* **Problem to solve**
Please rewrite the data below with every "Screen dimensions" changed to "Display size" and everything else left as it is.

[Target position records]
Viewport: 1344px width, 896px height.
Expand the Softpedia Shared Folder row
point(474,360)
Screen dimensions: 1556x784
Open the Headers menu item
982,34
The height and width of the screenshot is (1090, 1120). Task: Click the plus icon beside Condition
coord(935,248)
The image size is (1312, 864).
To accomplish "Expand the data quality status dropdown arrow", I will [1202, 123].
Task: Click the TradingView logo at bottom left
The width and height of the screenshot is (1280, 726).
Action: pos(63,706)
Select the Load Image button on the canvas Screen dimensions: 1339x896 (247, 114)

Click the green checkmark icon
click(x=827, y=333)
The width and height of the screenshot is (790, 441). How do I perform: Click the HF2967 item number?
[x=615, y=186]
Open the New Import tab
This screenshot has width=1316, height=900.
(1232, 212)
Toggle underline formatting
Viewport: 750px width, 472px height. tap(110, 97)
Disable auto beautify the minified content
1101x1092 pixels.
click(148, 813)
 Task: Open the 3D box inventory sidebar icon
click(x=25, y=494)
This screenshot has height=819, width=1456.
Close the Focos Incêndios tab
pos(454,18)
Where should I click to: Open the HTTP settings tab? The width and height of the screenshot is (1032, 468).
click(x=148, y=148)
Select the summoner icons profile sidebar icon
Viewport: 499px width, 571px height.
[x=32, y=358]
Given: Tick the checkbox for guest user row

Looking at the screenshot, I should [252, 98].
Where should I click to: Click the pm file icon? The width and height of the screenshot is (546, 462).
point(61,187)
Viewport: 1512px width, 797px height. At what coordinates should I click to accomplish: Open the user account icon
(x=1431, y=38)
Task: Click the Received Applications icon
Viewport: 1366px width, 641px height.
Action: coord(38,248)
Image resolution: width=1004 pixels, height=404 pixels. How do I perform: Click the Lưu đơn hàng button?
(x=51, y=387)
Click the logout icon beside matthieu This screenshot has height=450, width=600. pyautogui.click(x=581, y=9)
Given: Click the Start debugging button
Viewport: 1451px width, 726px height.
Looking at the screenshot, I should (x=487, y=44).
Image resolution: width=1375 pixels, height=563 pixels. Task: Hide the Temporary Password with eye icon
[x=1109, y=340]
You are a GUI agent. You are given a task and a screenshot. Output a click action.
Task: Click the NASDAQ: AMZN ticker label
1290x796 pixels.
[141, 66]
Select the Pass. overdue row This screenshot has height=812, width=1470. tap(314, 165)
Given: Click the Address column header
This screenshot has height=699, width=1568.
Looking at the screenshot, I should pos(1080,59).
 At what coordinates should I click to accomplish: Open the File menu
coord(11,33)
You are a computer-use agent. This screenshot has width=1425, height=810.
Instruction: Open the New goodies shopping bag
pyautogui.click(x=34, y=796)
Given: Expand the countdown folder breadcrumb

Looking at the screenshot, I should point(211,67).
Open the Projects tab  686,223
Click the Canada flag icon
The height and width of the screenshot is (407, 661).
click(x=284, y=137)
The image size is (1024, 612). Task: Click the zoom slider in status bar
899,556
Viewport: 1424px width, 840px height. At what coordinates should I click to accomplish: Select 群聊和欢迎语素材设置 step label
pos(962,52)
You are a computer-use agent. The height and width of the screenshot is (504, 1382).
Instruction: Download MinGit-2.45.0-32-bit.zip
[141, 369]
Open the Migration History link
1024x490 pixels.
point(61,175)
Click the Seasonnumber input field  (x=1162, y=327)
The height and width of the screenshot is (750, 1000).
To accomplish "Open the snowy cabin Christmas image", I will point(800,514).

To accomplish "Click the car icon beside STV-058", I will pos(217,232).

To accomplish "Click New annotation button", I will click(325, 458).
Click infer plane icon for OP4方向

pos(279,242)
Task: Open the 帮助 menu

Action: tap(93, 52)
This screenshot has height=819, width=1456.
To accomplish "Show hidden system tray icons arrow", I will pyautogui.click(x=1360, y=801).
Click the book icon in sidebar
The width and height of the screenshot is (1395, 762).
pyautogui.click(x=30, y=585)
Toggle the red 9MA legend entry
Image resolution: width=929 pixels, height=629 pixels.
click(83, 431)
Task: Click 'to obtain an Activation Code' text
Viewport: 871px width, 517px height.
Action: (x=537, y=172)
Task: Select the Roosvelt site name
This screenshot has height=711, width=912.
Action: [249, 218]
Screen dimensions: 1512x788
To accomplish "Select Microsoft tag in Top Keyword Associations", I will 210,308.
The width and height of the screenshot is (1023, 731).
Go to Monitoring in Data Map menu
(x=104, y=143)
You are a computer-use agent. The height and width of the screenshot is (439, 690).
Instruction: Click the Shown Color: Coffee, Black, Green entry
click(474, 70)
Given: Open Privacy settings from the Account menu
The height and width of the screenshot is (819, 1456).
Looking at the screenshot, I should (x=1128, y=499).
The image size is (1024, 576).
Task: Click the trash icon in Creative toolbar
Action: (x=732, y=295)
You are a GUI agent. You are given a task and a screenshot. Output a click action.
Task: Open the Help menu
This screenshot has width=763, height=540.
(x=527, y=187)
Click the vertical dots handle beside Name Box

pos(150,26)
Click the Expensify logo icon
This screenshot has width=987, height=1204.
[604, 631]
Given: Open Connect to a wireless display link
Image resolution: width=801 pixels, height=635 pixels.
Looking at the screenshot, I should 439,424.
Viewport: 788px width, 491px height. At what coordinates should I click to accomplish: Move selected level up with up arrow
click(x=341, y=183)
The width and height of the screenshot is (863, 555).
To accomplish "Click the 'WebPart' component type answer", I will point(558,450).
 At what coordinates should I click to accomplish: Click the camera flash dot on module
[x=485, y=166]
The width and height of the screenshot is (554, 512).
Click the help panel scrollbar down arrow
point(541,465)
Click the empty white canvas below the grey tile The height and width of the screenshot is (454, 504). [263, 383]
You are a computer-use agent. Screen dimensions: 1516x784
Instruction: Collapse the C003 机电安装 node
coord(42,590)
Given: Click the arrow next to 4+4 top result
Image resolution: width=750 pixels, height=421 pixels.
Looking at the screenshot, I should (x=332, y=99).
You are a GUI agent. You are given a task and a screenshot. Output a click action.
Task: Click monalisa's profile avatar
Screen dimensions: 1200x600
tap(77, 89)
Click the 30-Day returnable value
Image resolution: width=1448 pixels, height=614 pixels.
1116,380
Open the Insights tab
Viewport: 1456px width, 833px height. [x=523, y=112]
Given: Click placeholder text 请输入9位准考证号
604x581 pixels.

* **The reply**
Viewport: 1344px width, 896px height.
Expand the Softpedia Shared Folder row
point(474,360)
Display size: 1556x784
Open the Headers menu item
982,34
The height and width of the screenshot is (1090, 1120). Task: Click the plus icon beside Condition
coord(935,248)
The image size is (1312, 864).
To accomplish "Expand the data quality status dropdown arrow", I will [1202, 123].
Task: Click the TradingView logo at bottom left
The width and height of the screenshot is (1280, 726).
Action: pos(63,706)
Select the Load Image button on the canvas Display size: 1339x896 (247, 114)

Click the green checkmark icon
click(x=827, y=333)
The width and height of the screenshot is (790, 441). How do I perform: Click the HF2967 item number?
[x=615, y=186]
Open the New Import tab
This screenshot has width=1316, height=900.
(1232, 212)
Toggle underline formatting
Viewport: 750px width, 472px height. tap(110, 97)
Disable auto beautify the minified content
1101x1092 pixels.
click(148, 813)
 Task: Open the 3D box inventory sidebar icon
click(x=25, y=494)
This screenshot has height=819, width=1456.
Close the Focos Incêndios tab
pos(454,18)
Where should I click to: Open the HTTP settings tab? The width and height of the screenshot is (1032, 468).
click(x=148, y=148)
Select the summoner icons profile sidebar icon
Viewport: 499px width, 571px height.
[x=32, y=358]
Given: Tick the checkbox for guest user row

Looking at the screenshot, I should [252, 98].
Where should I click to: Click the pm file icon? The width and height of the screenshot is (546, 462).
point(61,187)
Viewport: 1512px width, 797px height. At what coordinates should I click to accomplish: Open the user account icon
(x=1431, y=38)
Task: Click the Received Applications icon
Viewport: 1366px width, 641px height.
Action: coord(38,248)
Image resolution: width=1004 pixels, height=404 pixels. How do I perform: Click the Lưu đơn hàng button?
(x=51, y=387)
Click the logout icon beside matthieu This screenshot has height=450, width=600. pyautogui.click(x=581, y=9)
Given: Click the Start debugging button
Viewport: 1451px width, 726px height.
Looking at the screenshot, I should (x=487, y=44).
Image resolution: width=1375 pixels, height=563 pixels. Task: Hide the Temporary Password with eye icon
[x=1109, y=340]
You are a GUI agent. You are given a task and a screenshot. Output a click action.
Task: Click the NASDAQ: AMZN ticker label
1290x796 pixels.
[141, 66]
Select the Pass. overdue row This screenshot has height=812, width=1470. tap(314, 165)
Given: Click the Address column header
This screenshot has height=699, width=1568.
Looking at the screenshot, I should pos(1080,59).
 At what coordinates should I click to accomplish: Open the File menu
coord(11,33)
You are a computer-use agent. This screenshot has width=1425, height=810.
Instruction: Open the New goodies shopping bag
pyautogui.click(x=34, y=796)
Given: Expand the countdown folder breadcrumb

Looking at the screenshot, I should point(211,67).
Open the Projects tab  686,223
Click the Canada flag icon
The height and width of the screenshot is (407, 661).
click(x=284, y=137)
The image size is (1024, 612). Task: Click the zoom slider in status bar
899,556
Viewport: 1424px width, 840px height. At what coordinates should I click to accomplish: Select 群聊和欢迎语素材设置 step label
pos(962,52)
You are a computer-use agent. The height and width of the screenshot is (504, 1382).
Instruction: Download MinGit-2.45.0-32-bit.zip
[141, 369]
Open the Migration History link
1024x490 pixels.
point(61,175)
Click the Seasonnumber input field  (x=1162, y=327)
The height and width of the screenshot is (750, 1000).
To accomplish "Open the snowy cabin Christmas image", I will point(800,514).

To accomplish "Click the car icon beside STV-058", I will pos(217,232).

To accomplish "Click New annotation button", I will click(325, 458).
Click infer plane icon for OP4方向

pos(279,242)
Task: Open the 帮助 menu

Action: tap(93, 52)
This screenshot has height=819, width=1456.
To accomplish "Show hidden system tray icons arrow", I will pyautogui.click(x=1360, y=801).
Click the book icon in sidebar
The width and height of the screenshot is (1395, 762).
pyautogui.click(x=30, y=585)
Toggle the red 9MA legend entry
Image resolution: width=929 pixels, height=629 pixels.
click(83, 431)
Task: Click 'to obtain an Activation Code' text
Viewport: 871px width, 517px height.
Action: (x=537, y=172)
Task: Select the Roosvelt site name
This screenshot has height=711, width=912.
Action: [249, 218]
Display size: 1512x788
To accomplish "Select Microsoft tag in Top Keyword Associations", I will 210,308.
The width and height of the screenshot is (1023, 731).
Go to Monitoring in Data Map menu
(x=104, y=143)
You are a computer-use agent. The height and width of the screenshot is (439, 690).
Instruction: Click the Shown Color: Coffee, Black, Green entry
click(474, 70)
Given: Open Privacy settings from the Account menu
The height and width of the screenshot is (819, 1456).
Looking at the screenshot, I should (x=1128, y=499).
The image size is (1024, 576).
Task: Click the trash icon in Creative toolbar
Action: (x=732, y=295)
You are a GUI agent. You are given a task and a screenshot. Output a click action.
Task: Open the Help menu
This screenshot has width=763, height=540.
(x=527, y=187)
Click the vertical dots handle beside Name Box

pos(150,26)
Click the Expensify logo icon
This screenshot has width=987, height=1204.
[604, 631]
Given: Open Connect to a wireless display link
Image resolution: width=801 pixels, height=635 pixels.
Looking at the screenshot, I should 439,424.
Viewport: 788px width, 491px height. At what coordinates should I click to accomplish: Move selected level up with up arrow
click(x=341, y=183)
The width and height of the screenshot is (863, 555).
To accomplish "Click the 'WebPart' component type answer", I will point(558,450).
 At what coordinates should I click to accomplish: Click the camera flash dot on module
[x=485, y=166]
The width and height of the screenshot is (554, 512).
Click the help panel scrollbar down arrow
point(541,465)
Click the empty white canvas below the grey tile The height and width of the screenshot is (454, 504). [263, 383]
You are a computer-use agent. Display size: 1516x784
Instruction: Collapse the C003 机电安装 node
coord(42,590)
Given: Click the arrow next to 4+4 top result
Image resolution: width=750 pixels, height=421 pixels.
Looking at the screenshot, I should (x=332, y=99).
You are a GUI agent. You are given a task and a screenshot. Output a click action.
Task: Click monalisa's profile avatar
Display size: 1200x600
tap(77, 89)
Click the 30-Day returnable value
Image resolution: width=1448 pixels, height=614 pixels.
1116,380
Open the Insights tab
Viewport: 1456px width, 833px height. [x=523, y=112]
Given: Click placeholder text 请输入9位准考证号
604x581 pixels.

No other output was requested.